(TASK GOAL)
Give back exactly the line containing "You are a GUI" and all that follow it in the data below, with the pictures left out.

[Stored data entries]

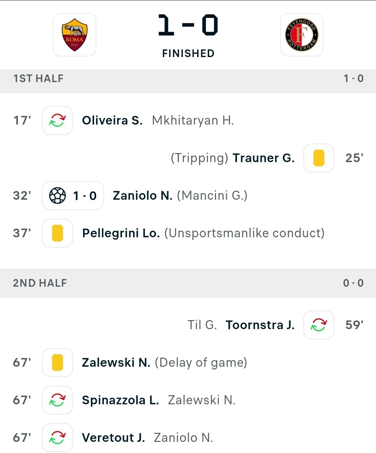This screenshot has width=376, height=453.
Task: Tap the 59' Toornstra substitution icon
Action: click(319, 325)
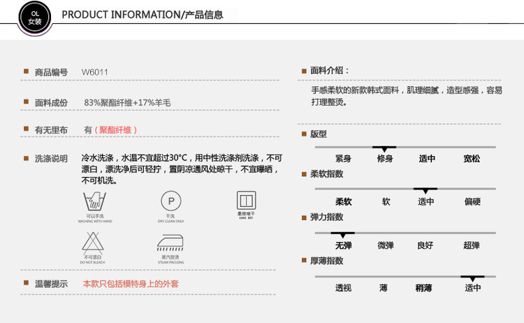Viewport: 524px width, 323px height.
Task: Select the 宽松 fit option
Action: [472, 159]
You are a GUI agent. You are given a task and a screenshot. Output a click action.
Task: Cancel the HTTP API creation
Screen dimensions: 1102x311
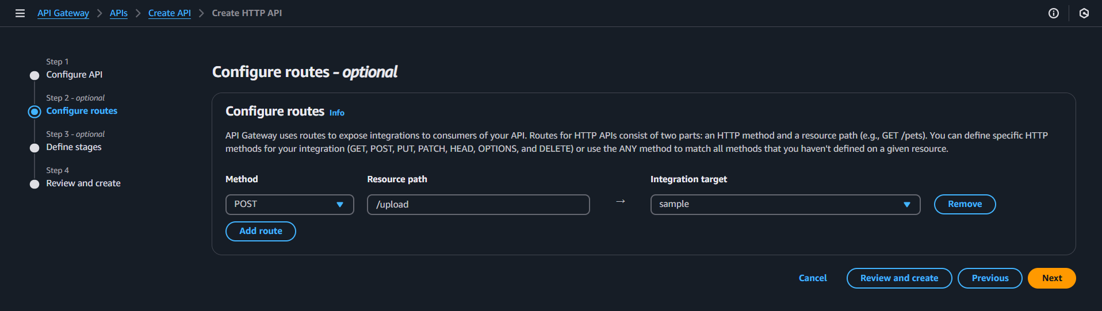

(OUTPUT FOR THIS TASK)
You are a GUI agent. You are given a task and a screenshot. Output a click action.
Task: Cancel the HTTP API creation
Screen dimensions: 1102x311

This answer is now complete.